She stared into her glass. In the darkness of the pub, with her hair escaping from its braid, she looked like a model in a painting by John William Waterhouse. He wondered how Waterhouse would have painted Queen Elowen. Probably just like that.
When he said good-night to her at the Giant’s Head, Brendan wondered what it would be like to kiss her. And then he told himself he was being an idiot. He’d just met her, after all, and she was leaving in a week. But he did offer to show her around the countryside. “We’ll have tea at Pengarth. I’ll show you the historical museum. We can walk on the beach, although it isn’t much of a beach, really, just rocks.”
“I’d like that,” she said. And he’d been glad to know that he would see her again—even if she was leaving. After all, a lot could happen in a week. He wasn’t sure what. He just knew that he wanted to spend time with her, maybe get a chance to kiss her, put his arms around her. He shook his head. Time to get back to work. His father was returning in a couple of days, and he had a lot of books to catalog if he wanted to catch up.
In the next couple of days, they went to the church where Brendan had attended services when his mother was alive. She had died of some sort of cancer when he was seven. His father had never talked about it, and he’d never asked. His father was a taciturn man who had left his son mostly to his own devices. Brendan had grown up reading books and running around Clews, the town and the forest that was left. It was his father who had told him the story of the Green Knight. His father was a good storyteller. One would never have expected it, but when he was telling stories his face would light up, his thin mouth would smile, and he would become a different man, for an hour or so. That was when Brendan liked him best. At other times, his father felt as distant as the clouds above Gawan’s Court. He remembered his mother as a woman who was always smiling, but wondered if that was because she was always smiling in photographs. Perhaps that was all he remembered, really.
He had always gotten along easily with the other boys in Clews but never made friends among them, not real friends. Sensing that he was different in some way, they had respectfully left him alone. And when he started doing so well in school and then studying for his A-levels, it all made sense. He was different, a scholar. They’d been right to treat him well but leave him to himself. They nodded to him in the street, asked how his studies were going without really expecting a response. And although he’d had a few girlfriends, none of the relationships had become serious. One of the girls, who had broken up with him before he left for Oxford, had explained it to him: “A girl wants a man with a boat of his own or a bit of land, see. You’re smart and all, Brendan. Smarter than anyone else in Clews, I’m sure. But you’re going away, and who knows where you’ll be ten years from now. I want to be settled next to my mum and have kids. You understand, don’t you?” And he had understood.
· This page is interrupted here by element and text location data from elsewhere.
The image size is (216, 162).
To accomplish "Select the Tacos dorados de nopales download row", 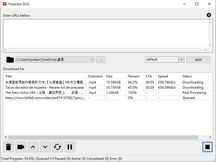I will (45, 87).
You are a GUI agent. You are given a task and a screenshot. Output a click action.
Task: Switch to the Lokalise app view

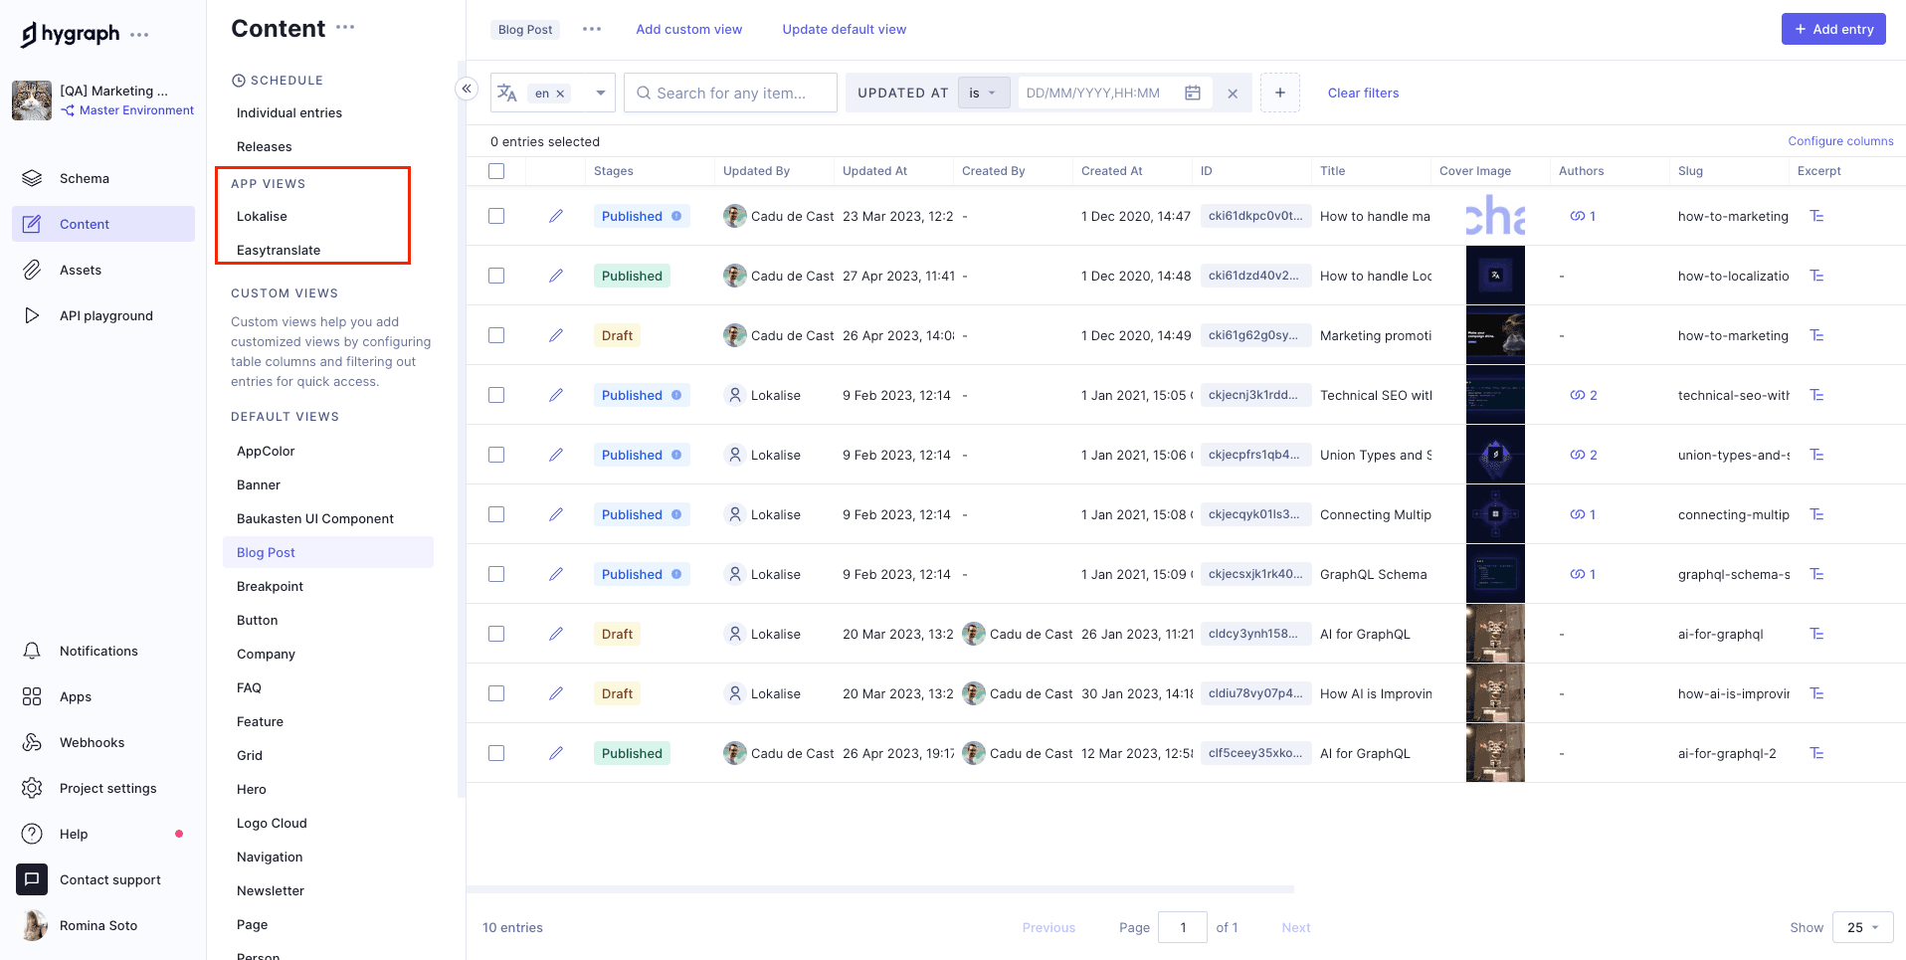click(x=264, y=216)
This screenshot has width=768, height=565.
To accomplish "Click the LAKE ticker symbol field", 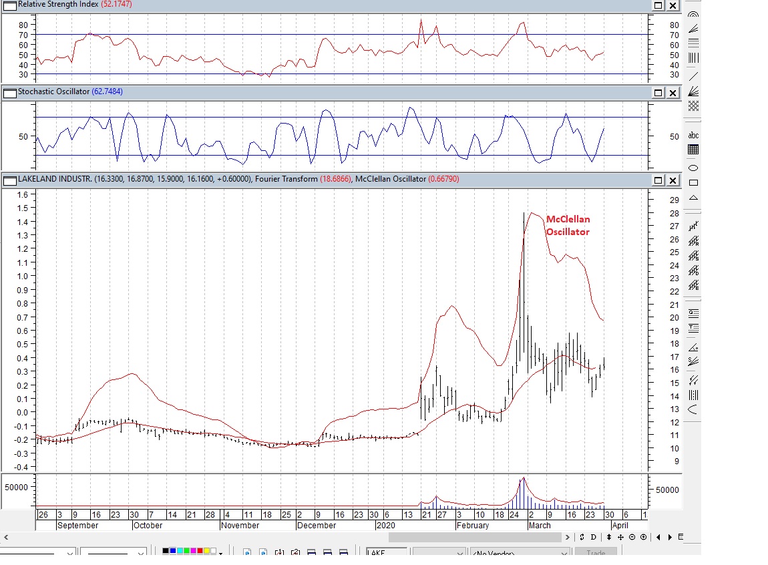I will click(x=386, y=553).
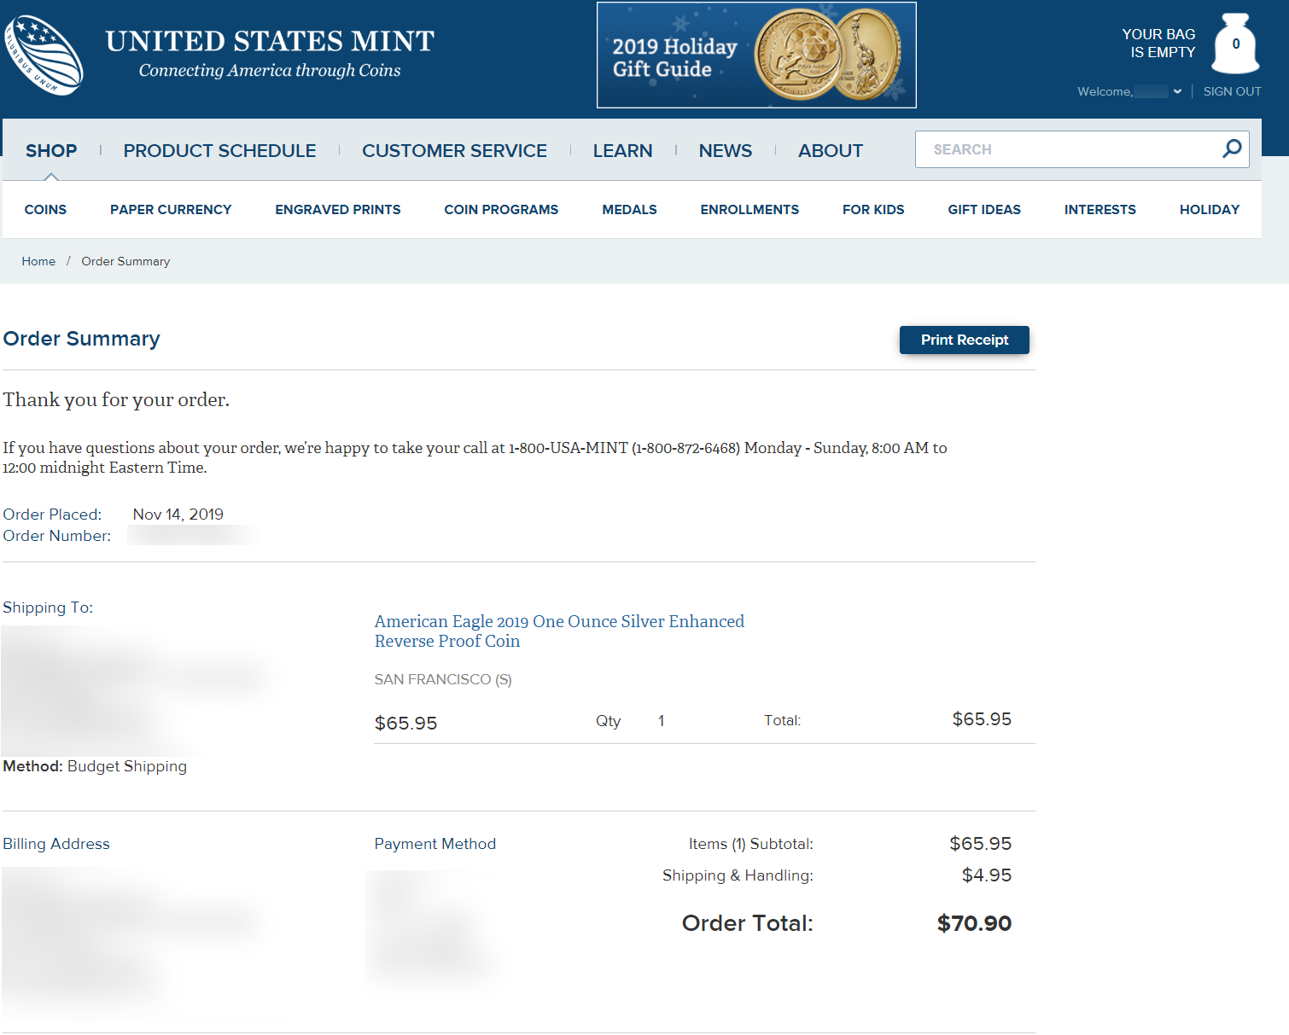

But Oxford hadn’t been much different. It had been filled with Lady Chloe Whatevers who had no interest in a boy with a Cornish accent whose father owned a bookstore. Or with girls who were so immersed in their own studies, working toward degrees in physics or engineering, that they had no time for Brendan Thorne. He had dated, but never seriously. And though he’d imagined he was in love several times, he had eventually realized that desperately wanting to get a girl into bed was not love—not the Gawan and Elowen sort of love, anyway.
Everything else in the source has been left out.